Tasks to carry out.
A. Copy word for word everything in the Yeshashework Yilma biography below, from "Princess Yeshashework Yilma" down to "still very young.".
B. Resume the Yeshashework Yilma biography below from its last sentence and carry it forward.

Extract.
•••

= Yeshashework Yilma =

Member of the Ethiopian imperial family

Princess Yeshashework Yilma (died 1982) was the daughter of Dejazmatch Yilma Makonnen, governor of Harar and niece of Emperor Haile Selassie of Ethiopia. Her mother Woizero Aselefech Wolde Hanna was the niece of Empress Taitu Bitul, consort of Emperor Menelik II of Ethiopia. Through her paternal great-grandmother, she was a member of the Imperial Solomonic dynasty of Ethiopia. Her father died while she was still very young.

Yeshashework was raised in the Imperial Palace nursery alongside other children of royal blood during the reign of Menelik II, such as Lij Iyasu. Shortly after her uncle Ras Taffari Makonnen became Crown Prince and Regent of Ethiopia in 1917, Yeshashwork was given in marriage to the much older Leul Ras Gugsa Araya Selassie, Prince of Eastern Tigray, and grandson of Emperor Yohannes IV. As the wife of Leul Ras Gugsa, she was given the title of "Leult" (Princess) by Empress Zauditu, with the dignity of "Her Highness". Ras Gugsa died not long afterwards, and the widowed Princess returned to Addis Ababa from Mekele. In 1930, her uncle became Emperor Haile Selassie, and she was granted the title of Princess in her own right with the dignity of "Her Imperial Highness" as the daughter of his elder brother. Princess Yeshashework's second husband, Bitwoded Makonnen Demissew, perished at Amba Aradam while fighting the Italian invasion of 1936.

•••

Data to examine.
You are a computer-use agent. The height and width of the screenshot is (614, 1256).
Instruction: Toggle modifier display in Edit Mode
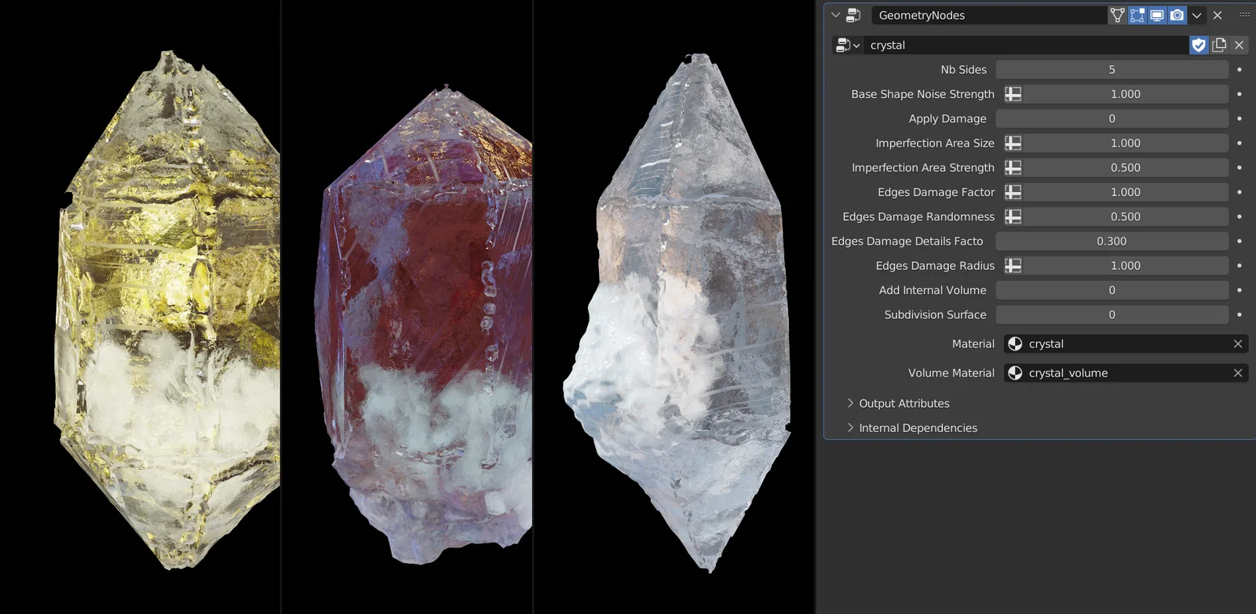(1137, 15)
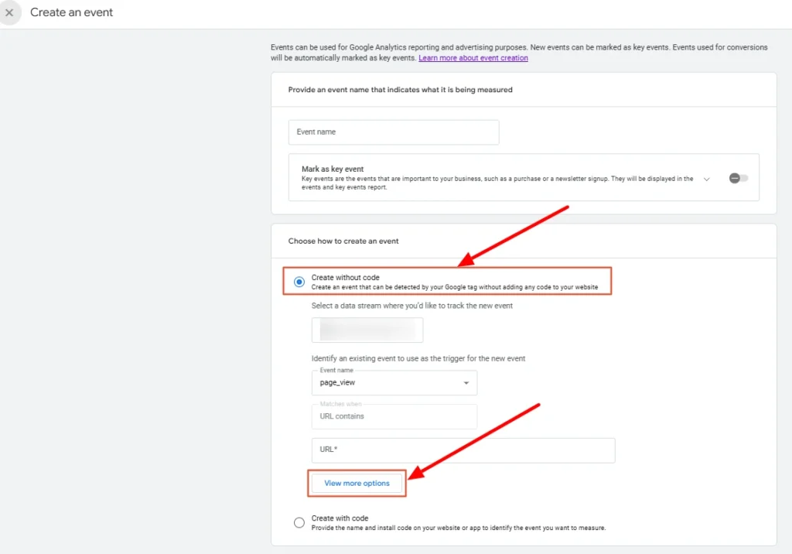
Task: Select the Create with code radio button
Action: [299, 523]
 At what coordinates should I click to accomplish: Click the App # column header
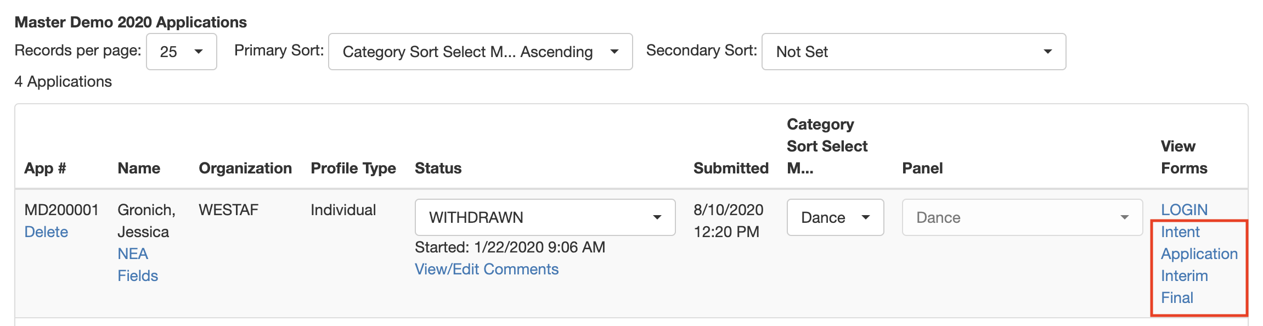click(45, 168)
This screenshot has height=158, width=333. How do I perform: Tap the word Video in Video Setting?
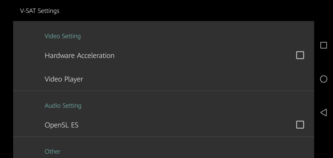point(52,36)
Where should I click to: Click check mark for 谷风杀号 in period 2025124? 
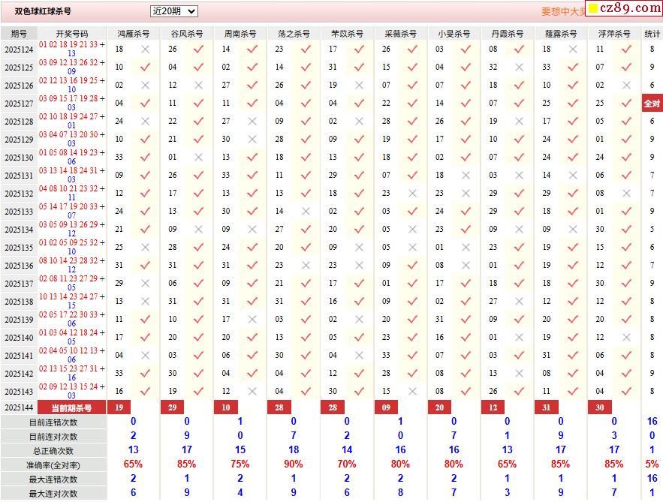pos(198,50)
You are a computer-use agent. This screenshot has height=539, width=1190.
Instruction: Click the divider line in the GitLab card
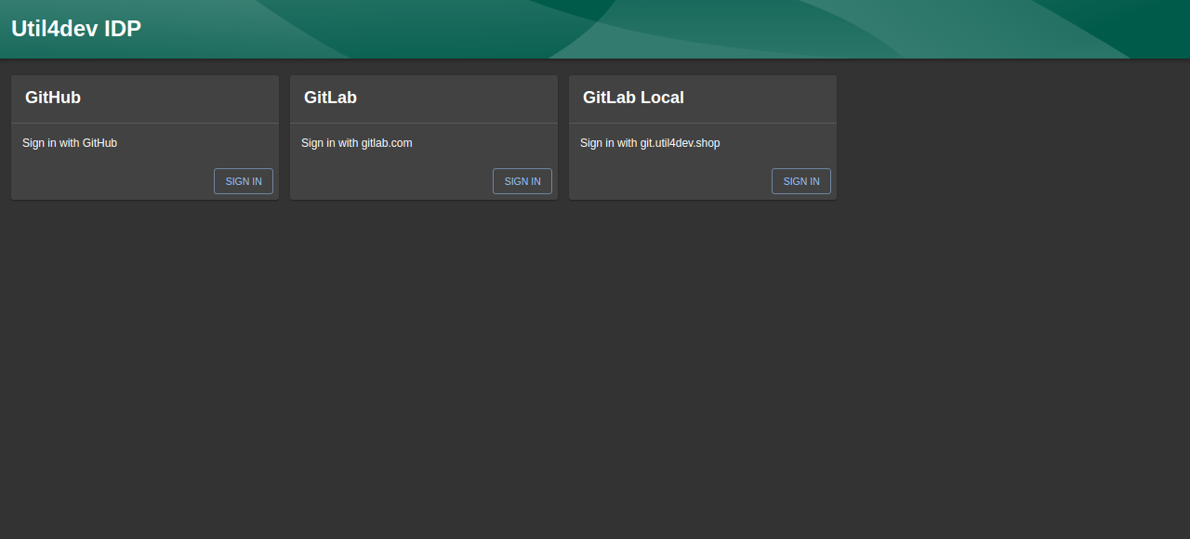point(424,123)
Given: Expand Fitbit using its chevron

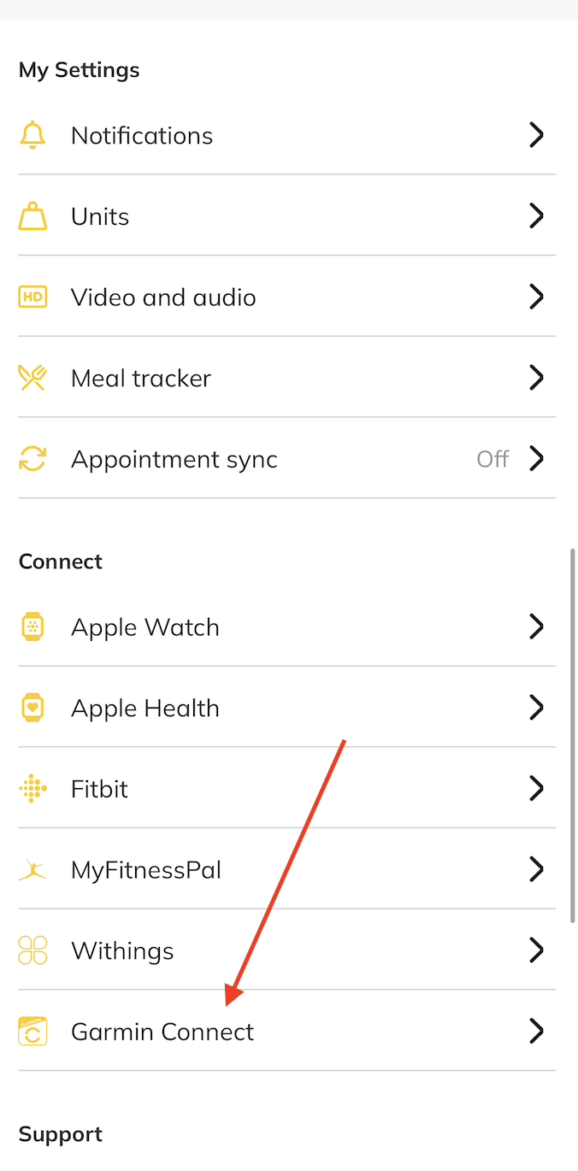Looking at the screenshot, I should coord(536,788).
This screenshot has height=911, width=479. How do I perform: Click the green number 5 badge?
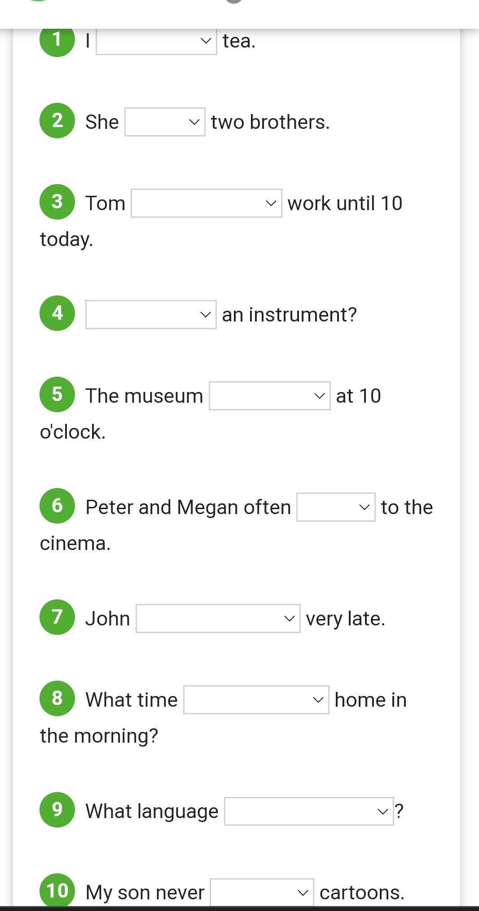click(57, 394)
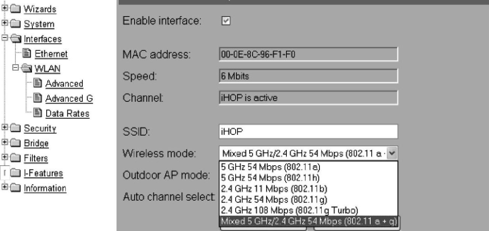
Task: Toggle the Enable interface checkbox
Action: pos(226,21)
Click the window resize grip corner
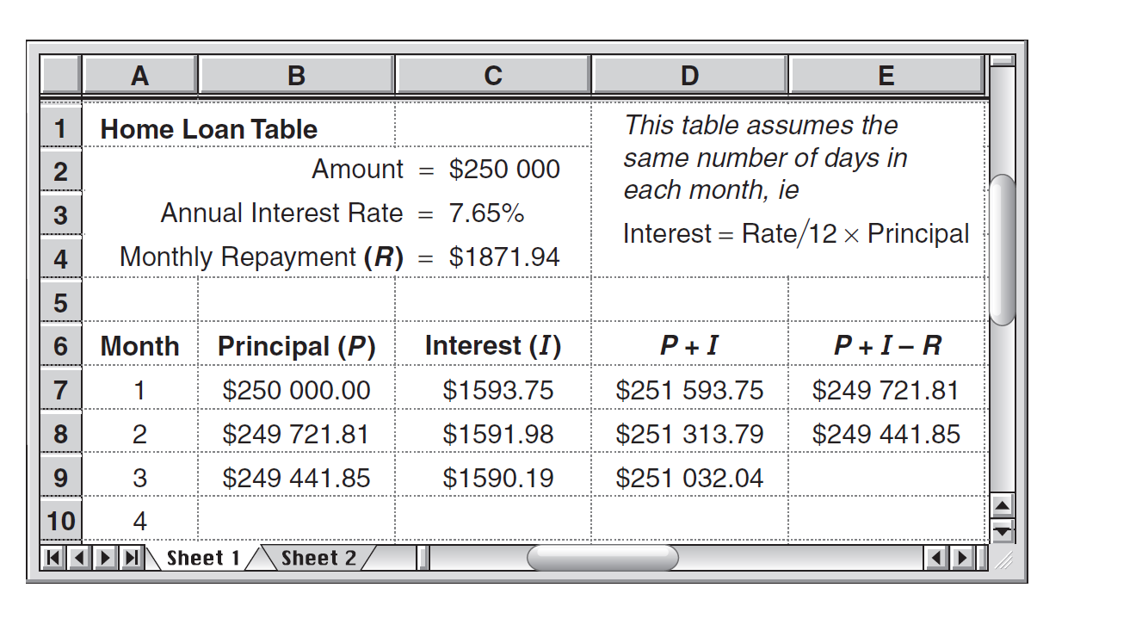 [x=1003, y=559]
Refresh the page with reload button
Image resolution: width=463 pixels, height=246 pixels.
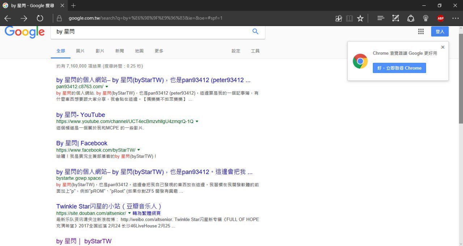(40, 18)
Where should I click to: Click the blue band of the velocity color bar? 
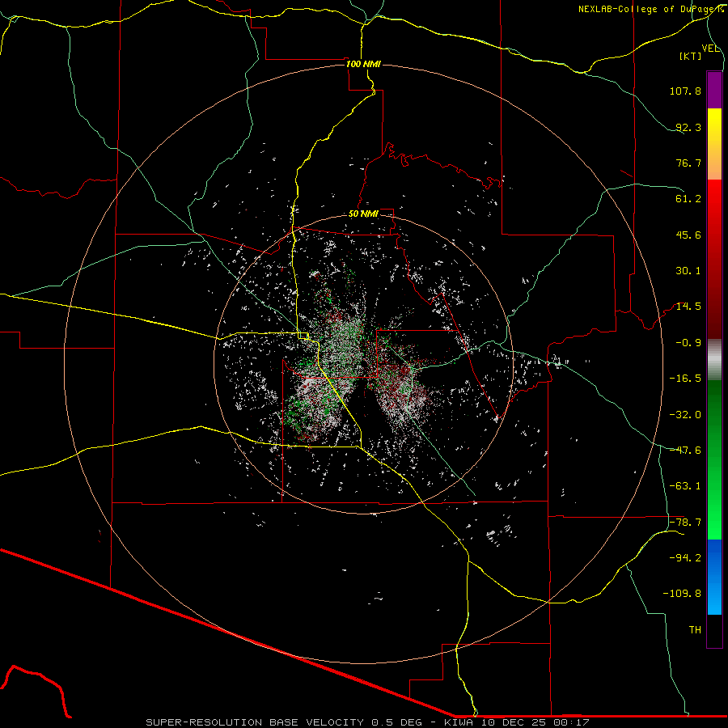[714, 577]
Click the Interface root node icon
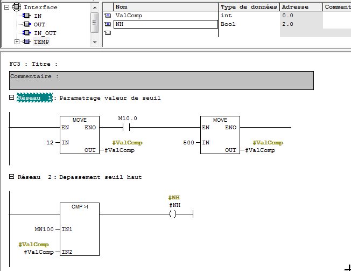Viewport: 351px width, 271px height. click(x=16, y=8)
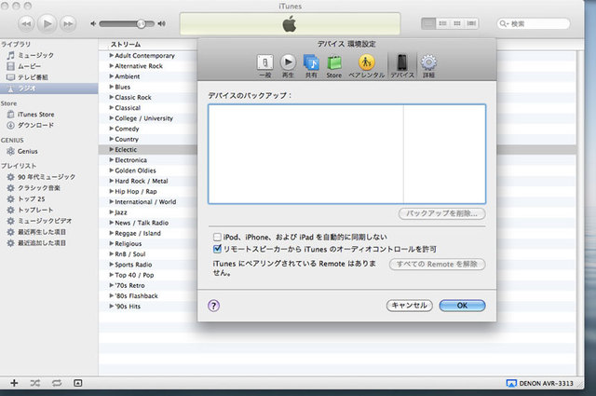Select ミュージック in the library sidebar
Image resolution: width=596 pixels, height=396 pixels.
pyautogui.click(x=35, y=56)
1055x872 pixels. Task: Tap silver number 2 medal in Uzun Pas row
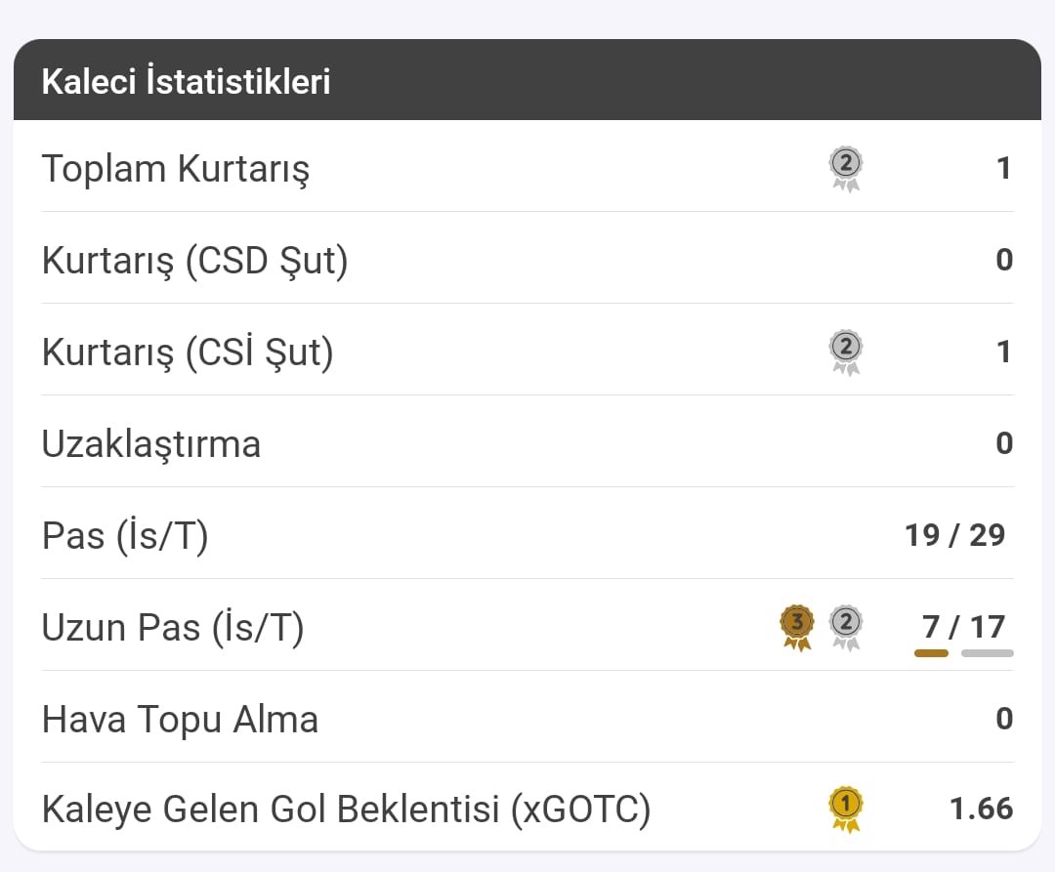(x=846, y=627)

•••

Responses by item number.
A.
Princess Yeshashework Yilma (died 1982) was the daughter of Dejazmatch Yilma Makonnen, governor of Harar and niece of Emperor Haile Selassie of Ethiopia. Her mother Woizero Aselefech Wolde Hanna was the niece of Empress Taitu Bitul, consort of Emperor Menelik II of Ethiopia. Through her paternal great-grandmother, she was a member of the Imperial Solomonic dynasty of Ethiopia. Her father died while she was still very young.

B.
The Princess accompanied the rest of the Imperial family into exile, living primarily in Jerusalem until 1941. After the restoration, Princess Yeshashework married Ras Bitwoded Makonnen Endelkachew, head of the powerful aristocratic Adisge clan. He was a veteran of the war and a fellow former exile, who became the first Prime Minister of Ethiopia. It was an unarranged love match, a rarity at that time in Ethiopian aristocratic marriages.

Widowed for a third and final time in 1963, the Princess spent some time in seclusion in the Holy Land, and returned to take up some state duties as a member of the Imperial family, accompanying the Emperor on some foreign trips, and being part of the royal party at state functions inside the country as well. Along with other senior royal women, she often acted as an official hostess for her uncle the Emperor. She was arrested upon the seizure of power by the Derg regime 11 September 1974, and was imprisoned with the other women of the Imperial family. The Princess suffered poor health while in prison, but along with the other women was denied medical care. She died a few months after her release from prison in 1982 and was buried at the church at her former estate at Reppi, just south of Addis Ababa.